Glyph Lefkowitz wrote: ...
The first thing to consider is that RFC 822, the document which defines the standards and usages for email, specifically mentions this usage in section 4.4.3:
A somewhat different use may be of some help to "text message teleconferencing" groups equipped with automatic distribution services: include the address of that service in the "Reply- To" field of all messages submitted to the teleconference; then participants can "reply" to conference submissions to guarantee the correct distribution of any submission of their own.
It's not "against" the standard. It may be a quirk of the standard. Detractors, please familiarize yourselves before FUDding.
<nitpick> adding to != changing </nitpick> ;) ...

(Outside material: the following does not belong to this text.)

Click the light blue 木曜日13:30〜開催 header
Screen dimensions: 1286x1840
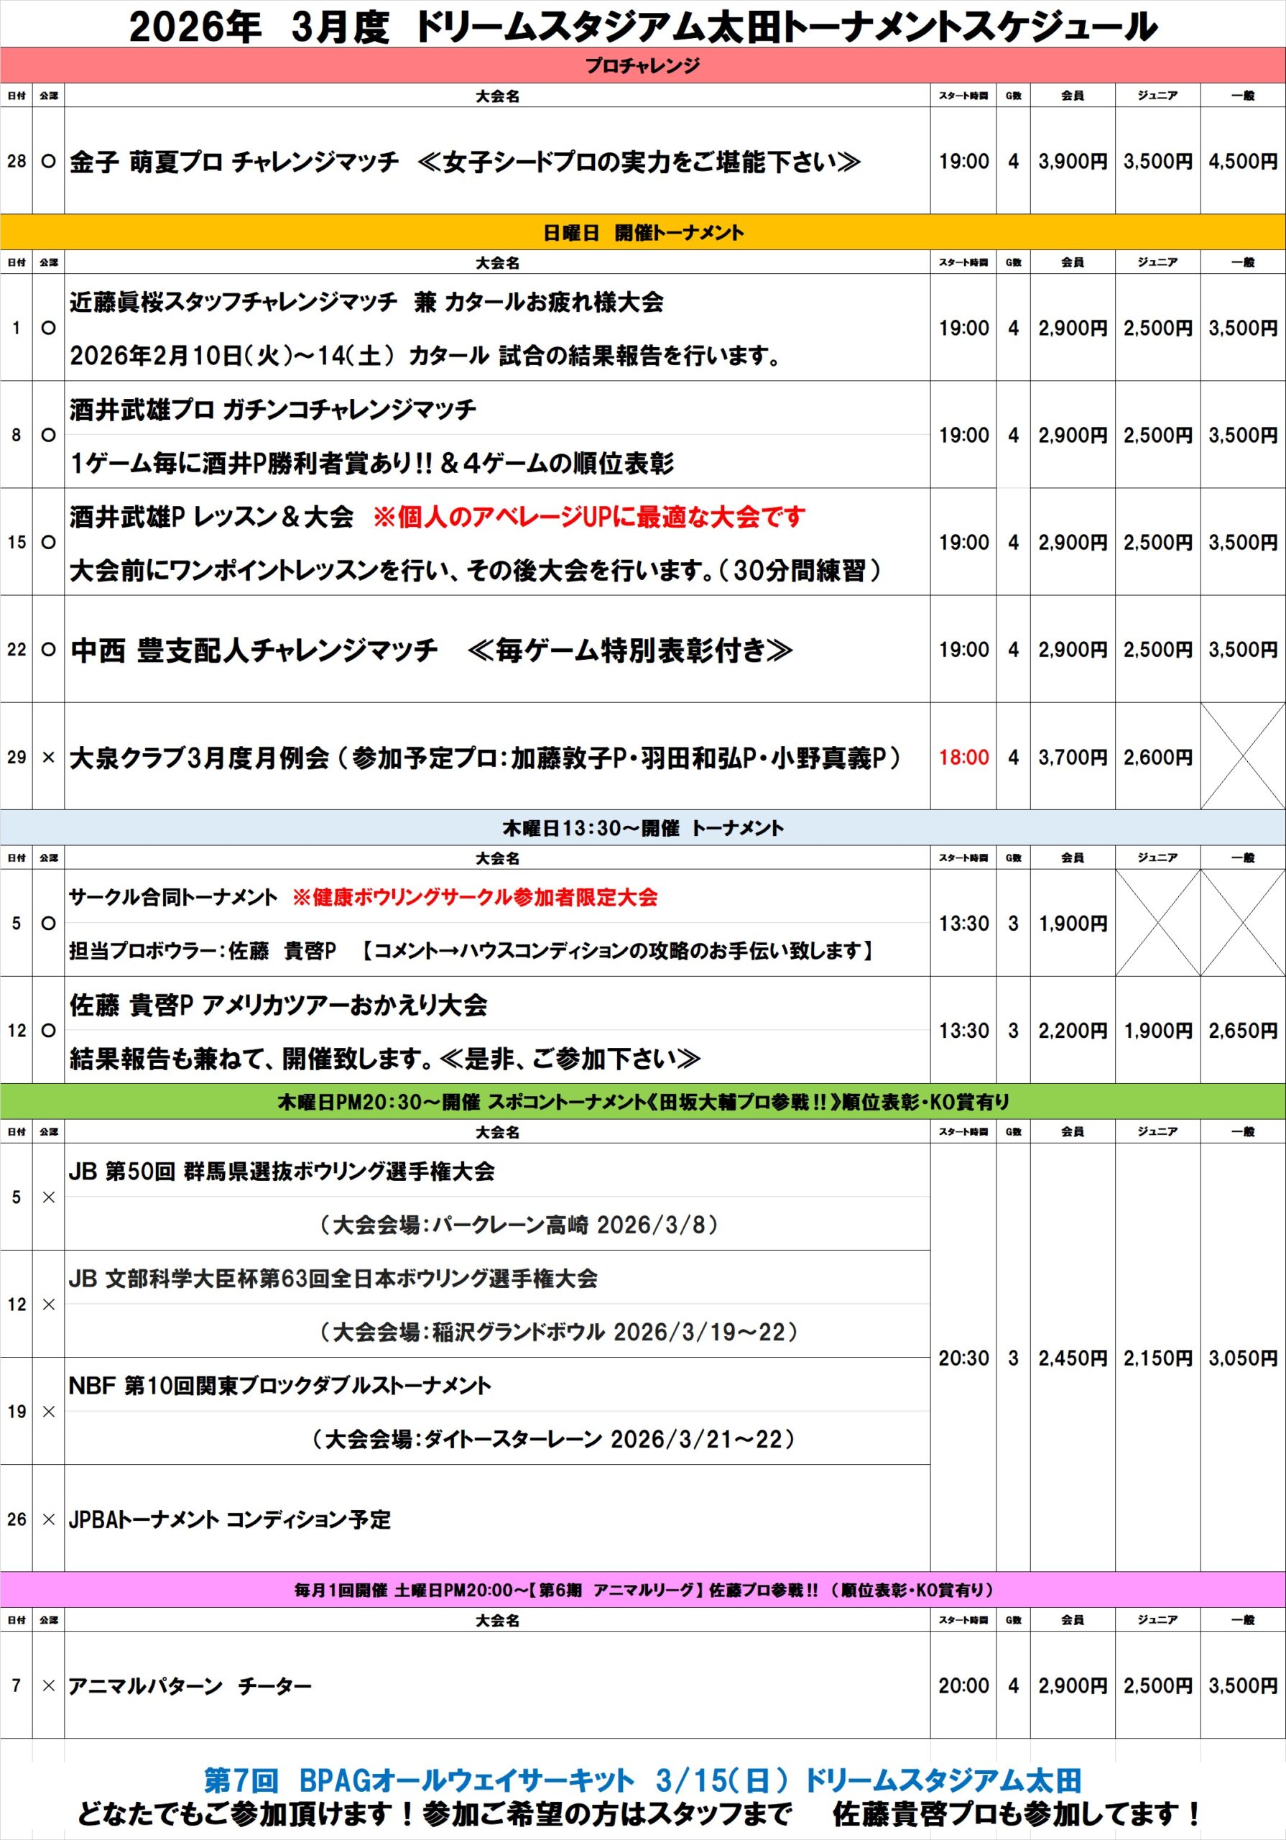coord(643,828)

4) "It removes useful information."
If you're using the 'reply-to' header rather than your 'from' header to encode the address you want responses sent to, I know this is within the standard, but you're wasting my bandwidth and my time. I don't need to know both what machine you sent from and what machine you want me to reply to. Just put your own address in the 'from' header. (This is what most people do anyway. I don't know anyone that works otherwise.)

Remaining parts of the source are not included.